A few close support Churchills were built with a second 3-inch howitzer replacing the 2-pounder gun in the turret, but the design never saw full production. The Chuchill II and later versions replaced the hull gun with a 7.92mm BESA machine gun. In March 1942, the turret gun was replaced with a 6-pounder gun and the model named the Churchill III. Further improvements resulted in the Mark VII having a 75 mm gun and the Mark VIII being equipped with a 95 mm close support howitzer. Some Mark IVs in North Africa were modified to accommodate a 75mm gun and a Browning .30 cal machine gun in the turret.
The interior layout of the tank allowed the Churchill to carry plenty of ammunition. The Mark I carried 150 rounds of 2 inch and 58 rounds of 3 inch howitzer ammo and along with a crew of five. The hull was wide enough that the Mark III could carry a 6-pounder turret, although the 75 mm and 95 mm weapons on other versions left less interior room.
The Mark VII was the first British tank to have all-round vision in the commander’s cupola when closed down, even though it was common in German tanks. The Churchill was also the first British tank to be equipped with Merrit-Brown regenerative steering, which saved power when turning, allowed sharper turns, and allowed the driver to turn the tank on its own axis while in neutral. Hydraulic steering and brake controls made driving the tank less tiring and allowed the driver finer judgment in the use of the controls. The suspension consisted of 11 bogey wheels on each side, which resulted in a bumpy ride. On the plus side, they were cheap, simple, and relatively easy to replace. Further, the suspension could still support the tank and keep it moving even with some bogies significantly damaged, removed, or destroyed completely.
The tight time constraints during design resulted in many small flaws in early Churchills. The engines were not easily accessible and the fuel pump, driven by a flexible shaft beneath the engines, had a tendency to snap, immobilizing the vehicle. Engine tappets broke frequently, requiring the engine to be replaced. The carburetors were easily jarred out of adjustment, causing a loss in power and fuel efficiency. The power-to-weight ratio was low, making the tank sluggish. While these problems were eventually ironed out, they stung the Churchill with a reputation for fragility and unreliability that it never lived down.
There were many variants of the Churchill. The chassis was adapted for use as a bridge layer, mine clearer, armored recovery vehicle, and flamethrower. It was particularly successful as an Armored Vehicle Royal Engineers (AVRE). One of the more famous variants was the Crocodile, in which a flame projector replaced the machine gun on the right of the glacis to supplement the main gun and coaxial machine gun. It carried 400 gallons of fuel and nitrogen propellant for the flame projector in a towed, armored trailer. The fuel/nitrogen mix was fed into the tank via an articulated coupling at the rear between the tank and trailer. The Crocodile could fire about 80 one-second bursts of flame at a range of 90 to 120 yards.

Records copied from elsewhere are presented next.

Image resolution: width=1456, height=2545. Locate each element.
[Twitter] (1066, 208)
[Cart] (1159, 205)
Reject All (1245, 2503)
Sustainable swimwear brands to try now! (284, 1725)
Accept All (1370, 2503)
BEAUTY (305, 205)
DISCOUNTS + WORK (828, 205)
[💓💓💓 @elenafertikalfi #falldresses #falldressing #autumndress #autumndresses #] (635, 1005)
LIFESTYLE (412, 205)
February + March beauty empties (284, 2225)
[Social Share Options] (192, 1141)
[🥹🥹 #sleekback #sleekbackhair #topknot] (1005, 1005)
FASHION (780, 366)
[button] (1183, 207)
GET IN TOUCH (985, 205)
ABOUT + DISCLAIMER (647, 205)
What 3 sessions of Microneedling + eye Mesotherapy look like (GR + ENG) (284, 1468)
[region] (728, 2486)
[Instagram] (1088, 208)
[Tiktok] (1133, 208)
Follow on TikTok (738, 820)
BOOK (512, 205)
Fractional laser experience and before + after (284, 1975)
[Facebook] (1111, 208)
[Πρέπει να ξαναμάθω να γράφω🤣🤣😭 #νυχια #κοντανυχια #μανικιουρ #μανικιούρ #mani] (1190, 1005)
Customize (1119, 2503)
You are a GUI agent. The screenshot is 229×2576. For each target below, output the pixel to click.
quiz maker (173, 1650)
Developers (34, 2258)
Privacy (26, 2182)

In Northern Europe, the Crocodile and AVRE made a formidable team. The AVRE first destroyed heavy fortifications by firing a 44-pound demolition charge up to 80 meters. The Crocodile then turned its flamethrower on the resulting wreckage. Often, simply projecting un-ignited fuel into a wrecked bunker was enough to persuade survivors to surrender.
The Churchill saw action primarily in Europe and North Africa. A few Mk IIIs were tried at Alamein and thereafter were used in increasing numbers in Tunisia and Italy. Several brigades of Chuchills were deployed to northwest Europe. The Churchill remained in service well into the 1950s.